Поэтому сразу после прихода к власти он создал Непременный совет и Негласный комитет, через которые и пытался осуществить свои преобразования. Александр I понимал, что конституция в России несовместима с крепостным правом. Но даже робкие предложения императора по его смягчению никто из придворных не поддержал. Наоборот, довольно быстро Александр I убедился, что в этом вопросе он натолкнулся на глухую стену всеобщего сопротивления.

Хотя были и другие причины, не позволившие Александру I осуществить свои радикальные реформаторские планы. Например, после победы над Наполеоном Россия оказалась связана обязательствами внутри Священного союза — коалиции европейских монархов для сохранения традиционного миропорядка и борьбы с революционным движением. Это был своего рода прообраз системы коллективной безопасности в Европе, созданный, кстати, по личной инициативе российского императора. В этих условиях вряд ли можно было надеяться на установление в России республики и конституции.

Все последующие Романовы, принимая те или иные решения, наверняка оглядывались на уроки павловского правления, особенно на его финал.

Павел I царствовал четыре года, четыре месяца и четыре дня. Это далеко не самое длительное правление в истории нашей страны стало переходным временем между эпохами Екатерины II и Александра I, между русскими XVIII и XIX столетиями. То, что для самого императора Павла Петровича оно закончилось так трагически, как ни странно, свидетельствует о зрелости тогдашнего русского общества.

Оно обрело достоинство и отказалось терпеть на троне самодура.
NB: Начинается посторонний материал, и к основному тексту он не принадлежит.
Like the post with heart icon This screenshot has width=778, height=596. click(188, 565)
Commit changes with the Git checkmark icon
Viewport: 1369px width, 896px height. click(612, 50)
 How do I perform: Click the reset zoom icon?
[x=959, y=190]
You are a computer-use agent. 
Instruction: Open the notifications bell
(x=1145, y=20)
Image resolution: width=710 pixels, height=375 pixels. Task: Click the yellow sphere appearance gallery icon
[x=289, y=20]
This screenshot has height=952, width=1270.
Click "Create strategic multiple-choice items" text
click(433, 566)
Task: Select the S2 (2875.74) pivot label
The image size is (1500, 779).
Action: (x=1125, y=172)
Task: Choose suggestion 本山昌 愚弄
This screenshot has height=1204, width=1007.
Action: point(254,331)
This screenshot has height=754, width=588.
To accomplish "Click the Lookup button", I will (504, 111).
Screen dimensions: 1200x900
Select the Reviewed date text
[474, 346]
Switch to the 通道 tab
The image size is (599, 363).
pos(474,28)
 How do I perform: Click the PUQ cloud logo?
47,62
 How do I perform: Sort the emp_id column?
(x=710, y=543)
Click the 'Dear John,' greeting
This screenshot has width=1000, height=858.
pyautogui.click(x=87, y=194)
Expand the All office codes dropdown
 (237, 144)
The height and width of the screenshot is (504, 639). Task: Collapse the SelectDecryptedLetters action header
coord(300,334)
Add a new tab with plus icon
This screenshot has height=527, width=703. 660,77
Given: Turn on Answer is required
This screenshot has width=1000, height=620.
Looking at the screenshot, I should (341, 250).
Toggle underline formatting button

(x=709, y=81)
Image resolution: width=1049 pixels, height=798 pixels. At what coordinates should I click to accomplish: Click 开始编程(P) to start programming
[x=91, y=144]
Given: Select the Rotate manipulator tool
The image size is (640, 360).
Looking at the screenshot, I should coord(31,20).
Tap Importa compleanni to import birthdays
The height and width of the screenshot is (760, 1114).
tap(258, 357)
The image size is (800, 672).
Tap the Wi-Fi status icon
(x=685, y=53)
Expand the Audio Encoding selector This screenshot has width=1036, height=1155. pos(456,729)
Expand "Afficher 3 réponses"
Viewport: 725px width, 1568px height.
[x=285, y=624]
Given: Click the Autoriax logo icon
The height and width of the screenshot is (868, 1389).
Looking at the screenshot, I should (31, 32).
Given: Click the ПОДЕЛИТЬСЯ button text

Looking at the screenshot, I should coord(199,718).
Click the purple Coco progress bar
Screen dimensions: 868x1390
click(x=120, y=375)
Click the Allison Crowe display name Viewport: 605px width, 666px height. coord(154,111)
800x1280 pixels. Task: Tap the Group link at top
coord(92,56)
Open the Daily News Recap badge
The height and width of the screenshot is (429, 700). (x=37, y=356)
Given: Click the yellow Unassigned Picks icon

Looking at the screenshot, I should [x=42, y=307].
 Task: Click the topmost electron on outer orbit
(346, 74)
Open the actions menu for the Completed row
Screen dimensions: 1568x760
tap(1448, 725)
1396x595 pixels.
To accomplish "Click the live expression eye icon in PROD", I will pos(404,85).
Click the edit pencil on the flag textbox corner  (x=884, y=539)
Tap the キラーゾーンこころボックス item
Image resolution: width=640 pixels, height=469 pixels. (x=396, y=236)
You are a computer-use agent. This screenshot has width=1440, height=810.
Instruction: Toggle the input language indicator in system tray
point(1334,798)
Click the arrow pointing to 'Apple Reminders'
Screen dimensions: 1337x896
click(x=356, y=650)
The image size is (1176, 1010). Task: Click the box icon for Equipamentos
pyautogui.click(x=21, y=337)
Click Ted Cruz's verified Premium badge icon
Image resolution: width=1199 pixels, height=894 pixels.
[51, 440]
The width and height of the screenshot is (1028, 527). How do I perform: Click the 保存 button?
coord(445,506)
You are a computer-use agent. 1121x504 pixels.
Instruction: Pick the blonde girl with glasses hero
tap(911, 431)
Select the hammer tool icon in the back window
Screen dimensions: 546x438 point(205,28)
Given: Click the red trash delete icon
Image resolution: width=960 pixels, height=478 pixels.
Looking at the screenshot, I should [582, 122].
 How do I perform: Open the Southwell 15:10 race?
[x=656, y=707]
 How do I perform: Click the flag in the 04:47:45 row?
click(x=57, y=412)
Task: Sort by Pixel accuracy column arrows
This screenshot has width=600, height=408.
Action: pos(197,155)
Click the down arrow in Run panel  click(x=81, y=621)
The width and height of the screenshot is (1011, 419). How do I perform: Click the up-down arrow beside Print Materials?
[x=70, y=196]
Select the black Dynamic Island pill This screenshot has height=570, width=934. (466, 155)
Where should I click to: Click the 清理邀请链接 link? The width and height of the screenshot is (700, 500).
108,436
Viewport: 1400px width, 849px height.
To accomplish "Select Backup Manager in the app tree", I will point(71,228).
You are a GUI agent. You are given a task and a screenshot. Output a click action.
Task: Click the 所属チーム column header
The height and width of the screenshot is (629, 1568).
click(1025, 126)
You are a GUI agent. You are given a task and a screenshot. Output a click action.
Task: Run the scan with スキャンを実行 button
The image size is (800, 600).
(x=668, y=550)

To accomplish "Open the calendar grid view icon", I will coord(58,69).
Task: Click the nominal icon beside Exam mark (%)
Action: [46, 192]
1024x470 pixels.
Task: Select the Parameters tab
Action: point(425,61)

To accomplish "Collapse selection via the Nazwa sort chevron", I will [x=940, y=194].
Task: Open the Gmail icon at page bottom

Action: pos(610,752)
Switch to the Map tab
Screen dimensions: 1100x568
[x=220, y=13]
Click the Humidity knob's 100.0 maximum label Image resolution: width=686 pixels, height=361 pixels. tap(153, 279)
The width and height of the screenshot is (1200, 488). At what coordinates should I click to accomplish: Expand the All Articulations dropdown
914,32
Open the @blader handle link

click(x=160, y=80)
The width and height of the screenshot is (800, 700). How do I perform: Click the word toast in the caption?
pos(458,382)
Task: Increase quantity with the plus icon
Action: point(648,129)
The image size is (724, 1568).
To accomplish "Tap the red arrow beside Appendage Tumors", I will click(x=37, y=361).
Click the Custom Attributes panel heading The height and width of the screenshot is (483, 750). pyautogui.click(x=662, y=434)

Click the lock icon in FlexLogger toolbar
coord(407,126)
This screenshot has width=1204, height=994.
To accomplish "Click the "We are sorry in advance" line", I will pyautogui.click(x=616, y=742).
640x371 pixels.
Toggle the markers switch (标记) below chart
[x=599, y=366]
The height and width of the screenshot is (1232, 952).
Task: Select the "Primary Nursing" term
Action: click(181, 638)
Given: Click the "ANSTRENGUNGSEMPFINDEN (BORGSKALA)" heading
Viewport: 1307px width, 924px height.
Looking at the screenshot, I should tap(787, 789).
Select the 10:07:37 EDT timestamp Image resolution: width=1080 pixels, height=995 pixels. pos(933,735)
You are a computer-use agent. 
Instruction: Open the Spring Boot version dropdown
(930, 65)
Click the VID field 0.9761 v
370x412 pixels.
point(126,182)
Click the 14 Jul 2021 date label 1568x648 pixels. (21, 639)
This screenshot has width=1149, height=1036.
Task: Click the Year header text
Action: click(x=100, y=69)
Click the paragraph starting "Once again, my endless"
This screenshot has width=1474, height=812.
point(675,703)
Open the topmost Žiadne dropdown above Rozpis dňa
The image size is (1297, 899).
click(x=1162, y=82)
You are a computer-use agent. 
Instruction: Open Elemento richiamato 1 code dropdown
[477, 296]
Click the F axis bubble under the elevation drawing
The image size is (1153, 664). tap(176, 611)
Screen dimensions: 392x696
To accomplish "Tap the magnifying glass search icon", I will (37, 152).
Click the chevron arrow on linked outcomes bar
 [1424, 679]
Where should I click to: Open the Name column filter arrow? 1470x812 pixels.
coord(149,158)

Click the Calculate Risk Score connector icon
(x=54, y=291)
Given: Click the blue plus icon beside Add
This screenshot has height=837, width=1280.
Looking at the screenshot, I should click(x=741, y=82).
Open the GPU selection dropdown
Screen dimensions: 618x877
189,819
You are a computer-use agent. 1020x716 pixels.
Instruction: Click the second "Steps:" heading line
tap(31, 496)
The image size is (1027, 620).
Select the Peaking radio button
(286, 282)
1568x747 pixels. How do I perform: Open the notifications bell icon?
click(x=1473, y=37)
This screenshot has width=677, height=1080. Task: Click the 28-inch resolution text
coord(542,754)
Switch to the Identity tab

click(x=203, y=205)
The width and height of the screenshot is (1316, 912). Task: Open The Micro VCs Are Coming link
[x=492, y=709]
Но я снова повторю, что ввиду отсутствия в то время каких-либо легитимных каналов обратной связи между обществом и верховной властью это сопротивление не могло проявиться иначе, как в такой искажённой и уродливой форме».

После последнего в истории России дворцового переворота и убийства Павла на престол взошёл его сын Александр I — и пообещал, что при нём всё будет «как при бабушке».